The bill only applies to crimes committed on or after the bill's effective date.  Further, the bill would not apply to crimes under any of the following:

v  The Michigan Vehicle Code (MCL 257.1-257.923)

v  The Michigan Penal Code (MCL 750.1-750.568)

v  Article 7 of the Public Health Code ("Controlled Substances", MCL 333.7101-333.7545)

v  Chapter 752 of the Michigan Compiled Laws ("Crimes and Offenses," includes various statutes, some of which impose criminal penalties; e.g., death or injuries from firearms)

Definitions

"Culpable" would mean sufficiently responsible for criminal acts or negligence to be at fault and liable to punishment for commission of a crime.

"Intent" would mean a desire or will to act with respect to a material element of an offense if both of the following applied:

v  The element involves the nature of a person's conduct or a result of that conduct and it is the person's conscious object to engage in conduct of that nature or to cause that result.

v  The element involves the attendant circumstances (e.g., the factual circumstances giving context to the act), and the person is aware of the existence of those circumstances or believes or hopes that they exist.

"Knowledge" would be defined to mean awareness or understanding with respect to a material element of an offense if both of the following circumstances existed:

v  The element involves the nature or the attendant circumstances (e.g., the factual circumstances giving context to the act) of the person's conduct, and the person is aware that the conduct is of that nature or than those circumstances exist.

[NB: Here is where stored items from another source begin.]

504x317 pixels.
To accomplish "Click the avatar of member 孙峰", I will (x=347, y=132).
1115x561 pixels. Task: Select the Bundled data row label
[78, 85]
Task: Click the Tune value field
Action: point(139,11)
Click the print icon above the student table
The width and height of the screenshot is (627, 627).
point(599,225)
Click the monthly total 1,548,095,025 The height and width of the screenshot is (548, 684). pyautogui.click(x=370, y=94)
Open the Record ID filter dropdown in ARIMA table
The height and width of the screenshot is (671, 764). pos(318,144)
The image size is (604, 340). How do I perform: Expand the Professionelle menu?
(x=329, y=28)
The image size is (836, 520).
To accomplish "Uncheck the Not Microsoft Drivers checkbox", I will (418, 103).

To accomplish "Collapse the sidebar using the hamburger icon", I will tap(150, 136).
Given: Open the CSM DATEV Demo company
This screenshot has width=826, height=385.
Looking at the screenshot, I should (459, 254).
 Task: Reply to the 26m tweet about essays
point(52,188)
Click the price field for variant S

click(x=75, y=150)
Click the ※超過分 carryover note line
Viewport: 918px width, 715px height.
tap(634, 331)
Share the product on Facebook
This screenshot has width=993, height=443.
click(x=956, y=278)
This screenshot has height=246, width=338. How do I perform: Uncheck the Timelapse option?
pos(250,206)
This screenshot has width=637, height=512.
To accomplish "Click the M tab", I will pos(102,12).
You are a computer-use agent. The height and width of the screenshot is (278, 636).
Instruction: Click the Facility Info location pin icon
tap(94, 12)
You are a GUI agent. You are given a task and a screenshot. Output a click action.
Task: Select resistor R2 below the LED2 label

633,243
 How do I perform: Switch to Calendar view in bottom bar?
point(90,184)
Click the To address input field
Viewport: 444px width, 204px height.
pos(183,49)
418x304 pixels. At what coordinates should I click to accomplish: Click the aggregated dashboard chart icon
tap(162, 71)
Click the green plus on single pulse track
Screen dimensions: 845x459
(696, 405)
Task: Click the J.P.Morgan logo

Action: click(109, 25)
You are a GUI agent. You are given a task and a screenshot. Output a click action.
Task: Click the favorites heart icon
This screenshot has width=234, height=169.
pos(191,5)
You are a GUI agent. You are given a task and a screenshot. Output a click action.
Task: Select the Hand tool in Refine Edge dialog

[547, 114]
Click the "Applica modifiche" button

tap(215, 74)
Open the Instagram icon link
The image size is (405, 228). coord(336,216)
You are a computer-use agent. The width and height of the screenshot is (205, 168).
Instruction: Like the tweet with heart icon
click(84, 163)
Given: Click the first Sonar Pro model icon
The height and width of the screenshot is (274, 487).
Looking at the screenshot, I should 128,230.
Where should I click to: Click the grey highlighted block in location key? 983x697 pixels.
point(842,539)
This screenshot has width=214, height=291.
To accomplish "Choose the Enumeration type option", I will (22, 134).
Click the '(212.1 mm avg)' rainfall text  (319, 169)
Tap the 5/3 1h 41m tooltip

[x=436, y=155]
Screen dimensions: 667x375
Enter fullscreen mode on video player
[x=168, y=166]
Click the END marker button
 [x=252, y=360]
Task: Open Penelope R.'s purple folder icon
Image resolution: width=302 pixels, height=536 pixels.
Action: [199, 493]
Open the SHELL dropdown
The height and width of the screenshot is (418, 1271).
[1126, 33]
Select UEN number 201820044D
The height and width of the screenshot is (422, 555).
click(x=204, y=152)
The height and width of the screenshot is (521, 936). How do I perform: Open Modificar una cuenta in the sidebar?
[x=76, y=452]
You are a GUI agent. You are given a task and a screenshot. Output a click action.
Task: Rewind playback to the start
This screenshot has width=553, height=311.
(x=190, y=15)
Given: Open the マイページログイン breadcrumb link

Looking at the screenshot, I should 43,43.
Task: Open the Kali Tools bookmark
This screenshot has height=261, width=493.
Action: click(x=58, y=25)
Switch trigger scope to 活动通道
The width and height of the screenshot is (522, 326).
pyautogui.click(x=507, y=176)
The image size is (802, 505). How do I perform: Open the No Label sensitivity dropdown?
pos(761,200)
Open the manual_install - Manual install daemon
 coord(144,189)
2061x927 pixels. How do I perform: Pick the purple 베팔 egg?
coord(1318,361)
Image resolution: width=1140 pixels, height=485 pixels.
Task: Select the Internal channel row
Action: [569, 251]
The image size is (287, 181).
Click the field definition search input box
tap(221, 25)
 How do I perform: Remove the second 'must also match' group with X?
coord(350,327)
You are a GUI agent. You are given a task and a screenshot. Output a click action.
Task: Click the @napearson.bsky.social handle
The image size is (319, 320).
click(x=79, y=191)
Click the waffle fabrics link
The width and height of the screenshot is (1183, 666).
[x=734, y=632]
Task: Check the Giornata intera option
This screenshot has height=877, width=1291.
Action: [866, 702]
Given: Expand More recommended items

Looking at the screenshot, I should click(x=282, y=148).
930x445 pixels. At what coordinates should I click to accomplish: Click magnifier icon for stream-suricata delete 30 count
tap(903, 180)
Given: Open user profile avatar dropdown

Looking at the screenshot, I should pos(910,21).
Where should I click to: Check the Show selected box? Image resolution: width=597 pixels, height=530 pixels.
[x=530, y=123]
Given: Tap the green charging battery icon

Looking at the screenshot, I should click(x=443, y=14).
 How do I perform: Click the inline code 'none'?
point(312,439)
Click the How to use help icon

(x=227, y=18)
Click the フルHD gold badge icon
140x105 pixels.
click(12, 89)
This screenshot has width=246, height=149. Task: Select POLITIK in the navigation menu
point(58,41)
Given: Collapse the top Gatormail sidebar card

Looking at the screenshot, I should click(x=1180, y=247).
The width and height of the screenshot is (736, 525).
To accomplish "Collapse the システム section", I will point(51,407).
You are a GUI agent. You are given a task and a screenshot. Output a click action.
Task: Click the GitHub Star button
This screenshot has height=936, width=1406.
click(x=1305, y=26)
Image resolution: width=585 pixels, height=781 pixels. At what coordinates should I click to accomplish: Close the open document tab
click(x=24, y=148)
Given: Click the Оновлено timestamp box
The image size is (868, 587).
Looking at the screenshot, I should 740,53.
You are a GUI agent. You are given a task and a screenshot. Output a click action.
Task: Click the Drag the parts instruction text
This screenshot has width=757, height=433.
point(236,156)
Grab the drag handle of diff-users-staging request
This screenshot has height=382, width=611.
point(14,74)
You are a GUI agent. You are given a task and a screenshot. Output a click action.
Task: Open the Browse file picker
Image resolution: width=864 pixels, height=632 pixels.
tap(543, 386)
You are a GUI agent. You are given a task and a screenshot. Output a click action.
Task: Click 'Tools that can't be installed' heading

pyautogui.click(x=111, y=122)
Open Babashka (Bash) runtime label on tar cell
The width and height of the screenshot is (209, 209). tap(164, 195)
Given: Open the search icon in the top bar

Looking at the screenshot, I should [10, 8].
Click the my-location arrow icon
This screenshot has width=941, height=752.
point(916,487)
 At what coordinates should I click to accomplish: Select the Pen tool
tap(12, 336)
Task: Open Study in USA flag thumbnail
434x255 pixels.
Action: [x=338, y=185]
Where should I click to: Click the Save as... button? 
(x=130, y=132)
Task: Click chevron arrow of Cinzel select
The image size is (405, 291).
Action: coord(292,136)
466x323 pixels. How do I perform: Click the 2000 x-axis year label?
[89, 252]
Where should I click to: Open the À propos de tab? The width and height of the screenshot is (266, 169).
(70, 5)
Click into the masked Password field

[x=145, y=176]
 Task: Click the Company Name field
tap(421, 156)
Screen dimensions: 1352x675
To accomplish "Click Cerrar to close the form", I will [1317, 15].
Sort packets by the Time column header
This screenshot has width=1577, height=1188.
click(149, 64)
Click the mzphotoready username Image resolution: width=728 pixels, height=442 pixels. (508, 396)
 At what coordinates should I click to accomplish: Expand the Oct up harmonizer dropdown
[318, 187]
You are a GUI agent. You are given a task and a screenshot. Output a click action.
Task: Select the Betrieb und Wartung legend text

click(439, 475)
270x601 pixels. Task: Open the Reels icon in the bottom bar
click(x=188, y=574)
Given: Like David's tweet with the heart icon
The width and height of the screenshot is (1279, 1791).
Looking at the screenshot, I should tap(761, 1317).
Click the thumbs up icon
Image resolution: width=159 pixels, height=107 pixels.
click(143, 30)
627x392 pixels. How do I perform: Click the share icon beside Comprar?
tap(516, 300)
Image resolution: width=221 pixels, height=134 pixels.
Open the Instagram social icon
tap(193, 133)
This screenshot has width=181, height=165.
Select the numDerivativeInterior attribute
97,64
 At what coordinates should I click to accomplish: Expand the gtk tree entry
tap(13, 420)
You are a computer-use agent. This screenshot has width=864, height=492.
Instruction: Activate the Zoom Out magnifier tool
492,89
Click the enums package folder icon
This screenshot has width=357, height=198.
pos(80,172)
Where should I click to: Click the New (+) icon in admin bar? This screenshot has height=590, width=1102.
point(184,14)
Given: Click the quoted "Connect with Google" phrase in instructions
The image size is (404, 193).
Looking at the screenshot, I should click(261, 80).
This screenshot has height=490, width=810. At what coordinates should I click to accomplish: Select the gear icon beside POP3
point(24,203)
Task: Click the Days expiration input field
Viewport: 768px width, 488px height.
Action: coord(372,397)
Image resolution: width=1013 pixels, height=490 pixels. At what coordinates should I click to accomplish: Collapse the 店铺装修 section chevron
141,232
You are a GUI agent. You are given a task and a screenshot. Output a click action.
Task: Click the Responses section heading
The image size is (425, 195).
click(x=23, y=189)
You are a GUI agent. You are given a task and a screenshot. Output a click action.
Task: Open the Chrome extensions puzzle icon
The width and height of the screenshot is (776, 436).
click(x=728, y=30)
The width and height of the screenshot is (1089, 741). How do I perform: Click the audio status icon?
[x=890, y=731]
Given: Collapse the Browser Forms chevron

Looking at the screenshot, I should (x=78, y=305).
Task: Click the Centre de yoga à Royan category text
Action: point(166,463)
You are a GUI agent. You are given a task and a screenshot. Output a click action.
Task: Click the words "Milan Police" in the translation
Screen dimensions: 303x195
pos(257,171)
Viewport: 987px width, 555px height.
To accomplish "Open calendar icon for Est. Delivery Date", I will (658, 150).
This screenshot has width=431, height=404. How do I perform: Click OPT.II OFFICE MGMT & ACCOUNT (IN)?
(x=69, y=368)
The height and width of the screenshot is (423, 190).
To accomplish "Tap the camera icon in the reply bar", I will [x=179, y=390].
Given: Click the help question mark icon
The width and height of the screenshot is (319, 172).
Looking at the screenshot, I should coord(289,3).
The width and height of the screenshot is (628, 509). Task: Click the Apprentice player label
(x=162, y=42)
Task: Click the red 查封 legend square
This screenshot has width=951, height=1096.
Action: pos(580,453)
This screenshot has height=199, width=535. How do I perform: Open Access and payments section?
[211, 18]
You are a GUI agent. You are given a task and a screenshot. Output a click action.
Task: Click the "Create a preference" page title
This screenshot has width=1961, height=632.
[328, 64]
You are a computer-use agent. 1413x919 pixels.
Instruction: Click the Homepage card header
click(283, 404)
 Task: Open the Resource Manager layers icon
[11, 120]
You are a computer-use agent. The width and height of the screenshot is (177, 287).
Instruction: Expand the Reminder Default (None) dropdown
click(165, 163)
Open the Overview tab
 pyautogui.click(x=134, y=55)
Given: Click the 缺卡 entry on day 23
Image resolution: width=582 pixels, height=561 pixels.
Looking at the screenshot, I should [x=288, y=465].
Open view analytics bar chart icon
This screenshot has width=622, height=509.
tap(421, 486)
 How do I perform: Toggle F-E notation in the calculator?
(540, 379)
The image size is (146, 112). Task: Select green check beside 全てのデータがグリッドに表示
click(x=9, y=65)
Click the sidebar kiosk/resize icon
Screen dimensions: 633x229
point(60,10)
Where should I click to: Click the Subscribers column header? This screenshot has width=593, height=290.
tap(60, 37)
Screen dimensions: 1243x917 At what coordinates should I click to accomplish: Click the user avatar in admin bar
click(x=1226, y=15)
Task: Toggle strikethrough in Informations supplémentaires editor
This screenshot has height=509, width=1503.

v  The element involves a result of the person's conduct, and the person is aware that it is practically certain that the conduct will cause that result.

"Negligence" would mean the failure to use reasonable care with respect to a material element of an offense to avoid consequences that are the foreseeable outcome of the person's conduct with respect to a material element of an offense and that threaten or harm the safety of another.

"Recklessness" would mean a person's conscious disregard of a substantial and unjustifiable risk that a material element exists or will result from the person's conduct, if the risk is of a nature and degree that, considering the nature and purpose of the person's conduct and the circumstances known to the person, the person's disregard of the risk is a gross deviation from the standard of conduct that a law-abiding and reasonable person would observe in the person's situation.

"Intoxicated or impaired" includes, but is not limited to, a condition of intoxication resulting from the ingestion of alcohol, a controlled substance, or a combination of both.  "Controlled substance" would mean the term as defined in the Public Health Code, which includes Schedule 1-5 drugs (MCL 333.7401).

"Ingestion" would mean to have eaten, drunk, ingested, inhaled, injected, or topically applied, or to have performed any combination of those actions, or otherwise introduced into the body.

FISCAL IMPACT:

The bill could result in a decrease in costs for state and local correctional systems.  Costs would be decreased if there is a decrease in the number of people convicted due to the inability to establish mens rea.  The amount of savings would depend on the number of people actually diverted from prison or jail sentences.  The average cost of prison incarceration in a state facility is roughly $34,800 per prisoner per year, a figure that includes various fixed administrative and operational costs.  The costs of local incarceration in county jails and local misdemeanor probation supervision vary by jurisdiction.  There could also be a decrease in penal fine revenues which would decrease funding for local libraries, which are the constitutionally-designated recipients of those revenues. 

                                                                                        Legislative Analyst:   Susan Stutzky

                                                                                                Fiscal Analyst:   Robin Risko

This analysis was prepared by nonpartisan House Fiscal Agency staff for use by House members in their deliberations, and does not constitute an official statement of legislative intent.